The GLMMRR provides tools for fitting GLM(M)s on RR data, where the RR design and the design parameters are allowed to vary across observations. The multiple-group RR designs are particularly interesting to validate RR methods, to examine the sensitivity of the attributes, and to examine the influence of different levels of privacy protection. The multiple group modeling approach also supports simultaneously testing RR design effects across items and participants. The tools provide support to substantive applications using RR techniques, which can include different RR designs and advanced GLM and GLMM methods to analyze RR data. It is our objective to stimulate applied and methodological RR research by offering the open-source software GLMMRR. The tools extend the popular modeling tools of lme4, and class functions are simply extended to deal with RR data while maintaining the general features included in the GLM and GLMM software [e.g., lme4; Bates et al. (2015)].
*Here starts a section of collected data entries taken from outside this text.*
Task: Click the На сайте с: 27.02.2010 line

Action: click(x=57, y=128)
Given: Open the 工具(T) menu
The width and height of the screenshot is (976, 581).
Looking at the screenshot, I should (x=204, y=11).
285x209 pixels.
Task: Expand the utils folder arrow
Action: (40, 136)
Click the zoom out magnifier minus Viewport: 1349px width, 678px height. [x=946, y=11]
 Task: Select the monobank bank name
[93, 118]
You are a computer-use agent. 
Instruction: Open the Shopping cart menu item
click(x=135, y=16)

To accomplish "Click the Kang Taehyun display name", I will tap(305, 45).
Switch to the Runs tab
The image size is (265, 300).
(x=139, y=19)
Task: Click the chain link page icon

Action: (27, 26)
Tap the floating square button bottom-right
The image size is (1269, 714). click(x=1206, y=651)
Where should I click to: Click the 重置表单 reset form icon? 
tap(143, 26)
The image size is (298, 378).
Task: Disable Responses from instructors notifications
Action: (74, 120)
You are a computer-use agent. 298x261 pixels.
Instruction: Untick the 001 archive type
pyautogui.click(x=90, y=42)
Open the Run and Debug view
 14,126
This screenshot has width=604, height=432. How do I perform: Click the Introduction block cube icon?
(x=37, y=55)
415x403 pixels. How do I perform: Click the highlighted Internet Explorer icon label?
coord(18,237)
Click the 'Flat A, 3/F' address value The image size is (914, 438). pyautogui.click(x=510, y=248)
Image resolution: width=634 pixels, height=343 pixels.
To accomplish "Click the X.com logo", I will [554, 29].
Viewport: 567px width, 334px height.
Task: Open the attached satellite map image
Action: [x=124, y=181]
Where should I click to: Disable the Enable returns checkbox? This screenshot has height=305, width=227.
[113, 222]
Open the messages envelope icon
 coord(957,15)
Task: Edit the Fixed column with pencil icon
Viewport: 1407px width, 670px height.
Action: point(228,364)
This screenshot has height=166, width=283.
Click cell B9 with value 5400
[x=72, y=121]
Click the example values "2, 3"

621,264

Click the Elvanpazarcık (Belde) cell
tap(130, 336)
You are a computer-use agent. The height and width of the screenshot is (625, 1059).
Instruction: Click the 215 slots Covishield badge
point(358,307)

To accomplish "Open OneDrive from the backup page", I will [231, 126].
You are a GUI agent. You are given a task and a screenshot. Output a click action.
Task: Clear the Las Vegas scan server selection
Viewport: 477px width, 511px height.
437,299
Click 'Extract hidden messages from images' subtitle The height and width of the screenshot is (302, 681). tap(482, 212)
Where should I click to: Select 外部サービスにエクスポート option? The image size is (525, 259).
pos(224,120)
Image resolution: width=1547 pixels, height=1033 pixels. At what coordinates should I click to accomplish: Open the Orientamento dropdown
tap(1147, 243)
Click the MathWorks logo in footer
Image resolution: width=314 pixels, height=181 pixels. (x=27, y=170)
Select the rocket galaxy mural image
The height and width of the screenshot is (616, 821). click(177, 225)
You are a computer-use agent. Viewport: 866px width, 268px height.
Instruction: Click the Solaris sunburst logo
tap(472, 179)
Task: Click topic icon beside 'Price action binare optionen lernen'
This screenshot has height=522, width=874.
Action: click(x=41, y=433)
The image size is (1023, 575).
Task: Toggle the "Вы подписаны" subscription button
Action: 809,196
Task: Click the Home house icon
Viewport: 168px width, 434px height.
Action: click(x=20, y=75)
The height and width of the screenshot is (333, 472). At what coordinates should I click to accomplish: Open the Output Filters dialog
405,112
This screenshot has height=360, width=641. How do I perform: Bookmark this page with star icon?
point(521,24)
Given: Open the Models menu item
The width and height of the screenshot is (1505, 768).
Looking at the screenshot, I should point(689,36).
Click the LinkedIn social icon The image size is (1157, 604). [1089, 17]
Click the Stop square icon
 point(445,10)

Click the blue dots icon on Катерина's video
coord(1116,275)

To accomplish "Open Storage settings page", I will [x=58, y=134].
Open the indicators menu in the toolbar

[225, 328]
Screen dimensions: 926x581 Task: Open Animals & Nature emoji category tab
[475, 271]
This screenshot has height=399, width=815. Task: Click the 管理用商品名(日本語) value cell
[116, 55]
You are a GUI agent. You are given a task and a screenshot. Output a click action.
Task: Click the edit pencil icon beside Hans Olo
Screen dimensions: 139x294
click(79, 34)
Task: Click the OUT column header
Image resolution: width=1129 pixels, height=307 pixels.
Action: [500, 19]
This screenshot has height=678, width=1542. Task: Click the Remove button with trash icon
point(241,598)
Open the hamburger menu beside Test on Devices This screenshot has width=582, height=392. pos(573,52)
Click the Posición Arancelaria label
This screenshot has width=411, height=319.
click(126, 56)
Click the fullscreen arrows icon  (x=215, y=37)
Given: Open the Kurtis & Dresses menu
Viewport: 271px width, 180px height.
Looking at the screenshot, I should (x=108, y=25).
When some respondents do not follow the RR design instructions, the GLM(M) does not fit the data (e.g., Böckenholt and Heijden 2007; J-P Fox, Avetisyan, and Palen 2013; De Jong, Pieters, and Fox 2010). In that case, a composite link function can be used to include a linear predictor for those not following the instructions and one for those following the instructions. Currently, the ML estimations methods for GLMMRR cannot handle composite link functions. More research is needed to develop and implement estimation methods that can handle in a flexible way GLMMs with composite link functions (Thompson and Baker 1981).
The modified link functions can be used for other types of GLMMs. In longitudinal research, in practice, time is often observed in discrete units. The discrete-time hazard defines the probability of the occurrence of an event at time \(t\). The GLM(M) can be used to describe the link between the hazard rate and a linear predictor. The GLM(M) with the complementary log-log link function applies when the data is generated by a continuous-time proportional hazards model (Allison 1982). Thus, for instance, when using an RR design to collect information about sensitive events (e.g., events related to war, trauma, sexual assault), the GLMM with a modified link function is an appropriate model to analyze the RR data. For count RR data, the complementary log-log link function can be used to model the probability of an RR of a non-zero observation (Jean-Paul Fox, Veen, and Klotzke 2018). Ordinal data can be modeled with a (cumulative) link function for the proportional odds, which is defined by cumulative probabilities. For each response category, a GLMM defines a cumulative probability that response falls below or in this category. The modified link functions can be used to model cumulative probabilities with GLMMs for ordinal RR data.
The GLMMs can be computationally intensive and usually require relatively large sample sizes. RR designs also require larger samples sizes to achieve the same level of accuracy as DQ. Furthermore, the prevalence of sensitive behaviors is often relatively low, and to obtain reliable estimates, more data is required. The GLMMRR package supports large sample sizes, which can be around \(10^6\) observations.